Lamb v. Reclamation District No. 108

Paterson, J.,

concurring.—I concur in the judgment on the ground that the character, size, and operation of the slough which was obstructed cannot be satisfactorily determined from the pleadings upon which the cause was submitted and decided. Before a court of equity would be authorized in declaring the levees and dams *136of a reclamation district to be nuisances, and ordering them abated as such, something more should be shown than that the slough obstructed does at all times, when unobstructed, “ divide the waters of the river in times of flood, and carry and conduct large volumes thereof to the southwestward, away from the lands of plaintiff to a natural basin.”

It is true, the complaint alleges that said slough was a natural watercourse, but other allegations of the complaint and answer (which must be taken as true) leave that matter very doubtful and unsatisfactory.

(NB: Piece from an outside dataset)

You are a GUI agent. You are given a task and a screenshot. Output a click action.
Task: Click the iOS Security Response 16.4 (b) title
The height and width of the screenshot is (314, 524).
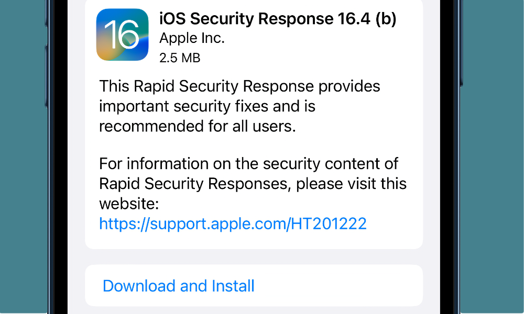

The state and its grantees are charged with a great trust with respect to swamp and overflowed lands- under the laws by which they are granted, and it is by no means clear that that trust can be executed if we apply strictly the common-law. rules applicable to nuisances caused by the obstruction of natural watercourses. It may be necessary, under our peculiar conditions as to seasons, watersheds, river systems, and swamp-lands, to find a new definition for the term “natural watercourse,” if we are to apply old principles to the innumerable sloughs which are found in our overflowed districts, and which have well-defined banks and beds. There are channels in this state not well defined in bank and bed, without water in them during certain months of the year, yet so important in operation during high water that to dam them would be disastrous to life and property; and there are sloughs running out from the rivers in the low-lands with well-defined banks and beds, and with water running bank-full every month in the year, yet so unimportant in their operation that to close them would have no appreciable effect upon the river or its tributaries, except to improve the same for navigation, but so numerous in the overflowed districts that to restrain the obstruction of them simply because they are within the accepted definition of a natural watercourse would in many instances prevent the reclamation of *137large and valuable tracts of land which the state and its grantees have undertaken, and are in duty bound to reclaim. The dam and levee complained of were constructed in 1872, and have ever since been maintained. This action was commenced January 20, 1883, to procure an abatement of the levee and dam, and recover the sum of five thousand dollars damages alleged to have been caused by the destruction of plaintiff’s growing crops, fences, and other improvements, and it does not appear that any complaint was made prior to the last-named date.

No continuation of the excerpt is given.